Start of Material provided

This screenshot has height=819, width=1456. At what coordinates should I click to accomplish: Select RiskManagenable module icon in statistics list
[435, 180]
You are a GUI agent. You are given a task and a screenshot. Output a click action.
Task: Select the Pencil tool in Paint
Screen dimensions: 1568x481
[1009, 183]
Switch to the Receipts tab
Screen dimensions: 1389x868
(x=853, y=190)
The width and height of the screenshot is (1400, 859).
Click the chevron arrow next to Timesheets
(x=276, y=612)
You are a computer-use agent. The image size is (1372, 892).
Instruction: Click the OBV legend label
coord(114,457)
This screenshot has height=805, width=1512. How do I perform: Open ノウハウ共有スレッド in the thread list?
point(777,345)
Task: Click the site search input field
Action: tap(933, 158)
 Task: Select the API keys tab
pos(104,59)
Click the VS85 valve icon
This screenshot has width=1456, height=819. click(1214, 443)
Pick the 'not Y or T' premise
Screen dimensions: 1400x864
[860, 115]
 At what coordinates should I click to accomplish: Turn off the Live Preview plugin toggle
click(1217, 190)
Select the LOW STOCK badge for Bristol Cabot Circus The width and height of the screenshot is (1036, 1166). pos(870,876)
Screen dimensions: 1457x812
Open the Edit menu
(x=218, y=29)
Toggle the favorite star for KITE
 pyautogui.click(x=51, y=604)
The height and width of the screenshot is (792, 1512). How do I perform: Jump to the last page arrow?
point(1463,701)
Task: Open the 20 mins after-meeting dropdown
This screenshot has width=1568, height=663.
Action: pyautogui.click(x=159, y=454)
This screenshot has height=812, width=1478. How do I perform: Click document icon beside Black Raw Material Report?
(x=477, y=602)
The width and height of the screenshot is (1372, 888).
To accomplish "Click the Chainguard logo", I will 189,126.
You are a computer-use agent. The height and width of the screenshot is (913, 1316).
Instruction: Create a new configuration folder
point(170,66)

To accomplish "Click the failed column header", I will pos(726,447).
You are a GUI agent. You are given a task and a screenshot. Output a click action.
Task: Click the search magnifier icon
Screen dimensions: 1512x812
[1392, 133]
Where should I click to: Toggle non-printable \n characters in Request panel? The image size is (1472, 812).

End of Material provided

The line containing "Open the Edit menu" opens the range, and the last line of the entries closes it; copy that range exactly.

_Result of this task:_
Open the Edit menu
(x=218, y=29)
Toggle the favorite star for KITE
 pyautogui.click(x=51, y=604)
The height and width of the screenshot is (792, 1512). How do I perform: Jump to the last page arrow?
point(1463,701)
Task: Open the 20 mins after-meeting dropdown
This screenshot has width=1568, height=663.
Action: pyautogui.click(x=159, y=454)
This screenshot has height=812, width=1478. How do I perform: Click document icon beside Black Raw Material Report?
(x=477, y=602)
The width and height of the screenshot is (1372, 888).
To accomplish "Click the Chainguard logo", I will 189,126.
You are a computer-use agent. The height and width of the screenshot is (913, 1316).
Instruction: Create a new configuration folder
point(170,66)

To accomplish "Click the failed column header", I will pos(726,447).
You are a GUI agent. You are given a task and a screenshot. Output a click action.
Task: Click the search magnifier icon
Screen dimensions: 1512x812
[1392, 133]
Where should I click to: Toggle non-printable \n characters in Request panel? The image size is (1472, 812).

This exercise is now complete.